「究極の国宝 大鎧展─日本の工芸技術の粋を集めた甲冑の美の世界─」(春日大社)開幕レポート。甲冑のふるさと・奈良に国宝 大鎧が集結
奈良にある世界遺産・春日大社の国宝殿で、特別展「究極の国宝 大鎧展─日本の工芸技術の粋を集めた甲冑の美の世界─」が開幕した。会期は9月7日まで。

奈良にある世界遺産・春日大社の国宝殿で、特別展「究極の国宝 大鎧展─日本の工芸技術の粋を集めた甲冑の美の世界─」が開幕した。会期は9月7日まで。

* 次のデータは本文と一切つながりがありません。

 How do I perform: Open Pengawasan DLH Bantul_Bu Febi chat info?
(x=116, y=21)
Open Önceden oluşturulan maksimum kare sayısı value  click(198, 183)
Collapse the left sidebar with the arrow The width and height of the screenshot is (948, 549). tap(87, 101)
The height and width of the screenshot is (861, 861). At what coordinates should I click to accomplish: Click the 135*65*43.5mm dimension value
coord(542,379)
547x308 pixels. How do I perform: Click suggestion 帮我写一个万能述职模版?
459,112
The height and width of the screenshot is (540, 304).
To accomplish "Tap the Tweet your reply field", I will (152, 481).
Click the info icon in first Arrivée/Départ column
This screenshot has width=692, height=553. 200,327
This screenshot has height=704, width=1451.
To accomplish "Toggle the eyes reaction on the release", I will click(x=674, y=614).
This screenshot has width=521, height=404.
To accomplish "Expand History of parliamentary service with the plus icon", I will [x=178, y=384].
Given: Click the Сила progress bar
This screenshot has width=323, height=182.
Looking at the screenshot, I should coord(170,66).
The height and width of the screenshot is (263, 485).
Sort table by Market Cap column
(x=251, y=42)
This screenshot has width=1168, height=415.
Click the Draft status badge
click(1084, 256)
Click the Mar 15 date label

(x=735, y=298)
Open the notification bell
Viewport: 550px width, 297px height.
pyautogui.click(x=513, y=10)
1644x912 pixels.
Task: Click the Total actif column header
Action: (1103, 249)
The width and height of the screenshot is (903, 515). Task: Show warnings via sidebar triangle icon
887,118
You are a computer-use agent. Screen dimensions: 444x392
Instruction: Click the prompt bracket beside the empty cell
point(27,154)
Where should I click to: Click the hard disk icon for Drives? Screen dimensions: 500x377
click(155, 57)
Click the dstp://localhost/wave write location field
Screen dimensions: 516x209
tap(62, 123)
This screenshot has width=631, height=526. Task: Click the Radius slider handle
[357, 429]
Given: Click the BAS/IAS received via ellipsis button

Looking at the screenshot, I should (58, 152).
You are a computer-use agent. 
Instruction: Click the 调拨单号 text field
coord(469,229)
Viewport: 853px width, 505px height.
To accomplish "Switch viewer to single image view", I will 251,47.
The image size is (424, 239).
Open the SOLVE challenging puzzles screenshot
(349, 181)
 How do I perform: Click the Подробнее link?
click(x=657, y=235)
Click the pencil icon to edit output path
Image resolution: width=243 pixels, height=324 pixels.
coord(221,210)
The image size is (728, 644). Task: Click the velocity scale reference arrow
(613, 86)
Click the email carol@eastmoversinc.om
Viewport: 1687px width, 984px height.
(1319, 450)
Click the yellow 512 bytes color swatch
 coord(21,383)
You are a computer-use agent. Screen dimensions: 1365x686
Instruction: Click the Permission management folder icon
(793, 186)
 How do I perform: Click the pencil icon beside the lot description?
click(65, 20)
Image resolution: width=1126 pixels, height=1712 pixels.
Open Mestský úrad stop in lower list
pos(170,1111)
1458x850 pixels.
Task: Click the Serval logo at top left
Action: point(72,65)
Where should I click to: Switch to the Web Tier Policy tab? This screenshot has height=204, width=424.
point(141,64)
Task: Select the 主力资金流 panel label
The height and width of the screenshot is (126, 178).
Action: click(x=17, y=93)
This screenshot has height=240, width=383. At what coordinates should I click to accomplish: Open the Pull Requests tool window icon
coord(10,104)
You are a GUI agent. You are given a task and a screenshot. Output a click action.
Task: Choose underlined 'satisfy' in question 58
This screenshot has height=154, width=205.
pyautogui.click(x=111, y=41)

金工、漆工、染織など複数の分野にまたがる工芸作品の集合体である甲冑。なかでも平安時代後期から南北朝時代にかけてつくられた大鎧はもっとも格式が高いといわれている。大鎧は、馬に乗り弓を主な武器として戦う騎射戦に特化した甲冑としてつくられたもの。騎馬戦のために鎧自体の構造も工夫されているが、一軍を率いる武将の晴れ姿であり、合戦において戦功を明示するためのものでもあるため、華やかな色やデザインによる豪華で優美な点も特徴である。
時代が降り戦術が騎馬から徒歩による集団戦へ移行すると、大鎧の実用性は低くなる。しかし正式な格式高い甲冑という意である「式正の鎧」と称され、神仏にも多く奉納されるようになった。
本展は、国宝指定された甲冑類18点中9点が一堂に会するという異例の展示となっている。なかでも、豪華な飾金物をあしらい、「国宝大鎧の双璧」として知られている二領の大鎧が史上初めて並列展示されるという、大変貴重な機会だ。